Последним пяти картинам серии, датированным октябрем 1993 года, уже не присуща удивительная интуитивная глубина красок и цветовых характеристик, которые отличали картины, написанные с мая по июнь. Здесь отчетливо виден фон: в «Темных делишках» («Зловещее») — это нефрит, в «Делать Лали» — лиловый; отметки же нанесены поверх фона. На всех картинах есть отпечатки рук, сделанные красной краской, как будто заключенный с кровоточащими пальцами пытался когтями процарапать выход сквозь стену. Эндрю Логан говорит, что эти отпечатки рук представляют собой отчаянную попытку зацепиться за жизнь[246]
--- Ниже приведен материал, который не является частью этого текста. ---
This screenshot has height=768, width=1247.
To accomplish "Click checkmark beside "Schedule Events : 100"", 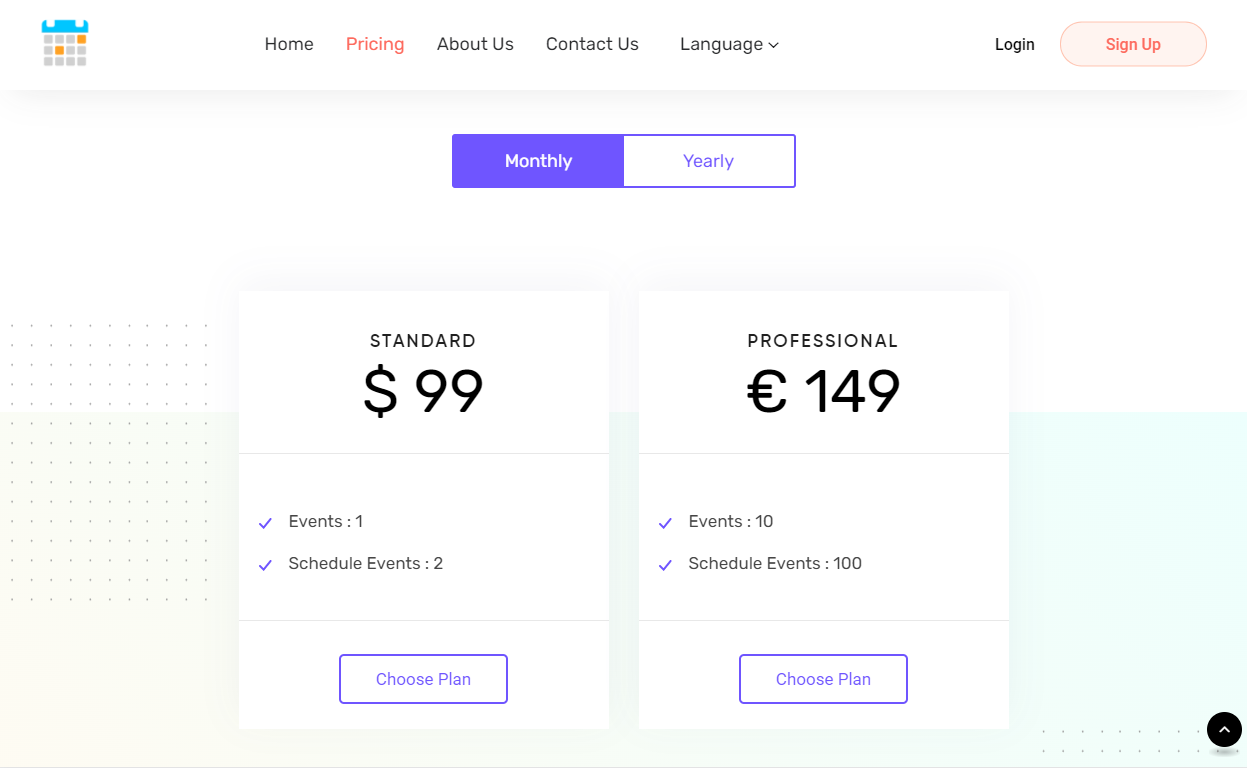I will click(x=665, y=565).
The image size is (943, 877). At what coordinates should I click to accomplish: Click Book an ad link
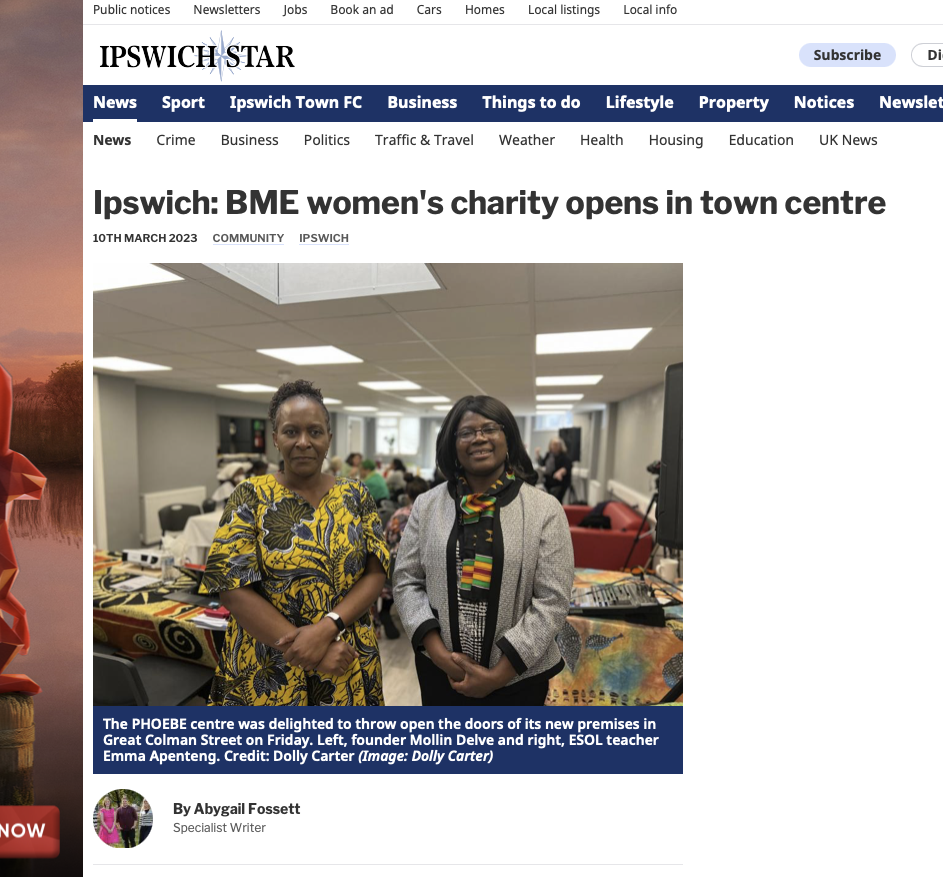click(x=361, y=10)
. Тем не менее, безусловно, в равной степени можно утверждать, что они предполагают также и попытку побега в искусство. Для того чтобы уйти от чего? Жизни? Или смерти? Эти интерпретации совместимы, если мы принимаем точку зрения Логана на Дерека, что «он и был своим искусством». Раньше для художника идея побега лежала через образы («Через Землю обетованную рекламных щитов» — повторяющаяся фраза в сборнике «Палец во рту у рыбы», указывающая также на побег в Америку и в поп-арт) в спокойные прохладные пейзажи конца 1960-х, такие как «Прохладные воды». С одной стороны, казалось бы, эти отчаянные отпечатки рук, цепляющиеся за холст, указывают на то, что теперь нет никакого спасения. И в то же время избыточное количество краски больше не накладывается бешеными водоворотами мазков, штрихов и брызг различного цвета, глубины и состава, не ассоциируется с хрупкостью и угасанием физических сил, отражая то тяжелое положение, в котором Дерек находился на протяжении 1993 года. Идея постепенной потери сил становится частью искусства.С точки зрения обычного художественно-исторического подхода по поводу серии этих картин хочется сказать две вещи. Метод, использованный в серии «Квир», можно было бы сравнить с использованием Джаспером Джонсом кусков газеты, совмещенных с энкаустикой и прилепленных к ткани, чтобы вместе образовать его «Флаг», ранний образец поп-арта. Там тоже фрагменты газеты могут быть прочитаны сквозь поверхностный слой, функционируя, таким образом, на уровне содержания работы. Также вспоминаются работы Роберта Раушенберга, которые он воспроизвел методом шелкографии и в которые он включил найденные изображения, и это, возможно, более уместно. Можно попытаться рассматривать серию «Злая королева» и с точки зрения экспрессионизма[247]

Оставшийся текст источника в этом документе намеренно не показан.